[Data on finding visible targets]

_____

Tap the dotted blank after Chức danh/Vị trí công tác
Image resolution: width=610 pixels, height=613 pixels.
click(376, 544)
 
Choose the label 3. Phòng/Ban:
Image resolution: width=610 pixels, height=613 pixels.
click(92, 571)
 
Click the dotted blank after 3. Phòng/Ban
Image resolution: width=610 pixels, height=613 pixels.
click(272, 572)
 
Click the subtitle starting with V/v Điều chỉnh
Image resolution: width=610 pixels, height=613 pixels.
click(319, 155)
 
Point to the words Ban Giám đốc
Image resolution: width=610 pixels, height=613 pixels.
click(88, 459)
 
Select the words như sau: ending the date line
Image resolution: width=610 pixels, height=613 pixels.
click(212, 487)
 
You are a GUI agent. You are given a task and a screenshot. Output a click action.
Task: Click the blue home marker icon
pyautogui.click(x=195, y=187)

_____

» EXERCISE REQUIREMENTS:
Retype all of the data above, line for line, without changing a single character.

» RESULT:
Tap the dotted blank after Chức danh/Vị trí công tác
Image resolution: width=610 pixels, height=613 pixels.
click(376, 544)
 
Choose the label 3. Phòng/Ban:
Image resolution: width=610 pixels, height=613 pixels.
click(92, 571)
 
Click the dotted blank after 3. Phòng/Ban
Image resolution: width=610 pixels, height=613 pixels.
click(272, 572)
 
Click the subtitle starting with V/v Điều chỉnh
Image resolution: width=610 pixels, height=613 pixels.
click(319, 155)
 
Point to the words Ban Giám đốc
Image resolution: width=610 pixels, height=613 pixels.
click(88, 459)
 
Select the words như sau: ending the date line
Image resolution: width=610 pixels, height=613 pixels.
click(212, 487)
 
You are a GUI agent. You are given a task and a screenshot. Output a click action.
Task: Click the blue home marker icon
pyautogui.click(x=195, y=187)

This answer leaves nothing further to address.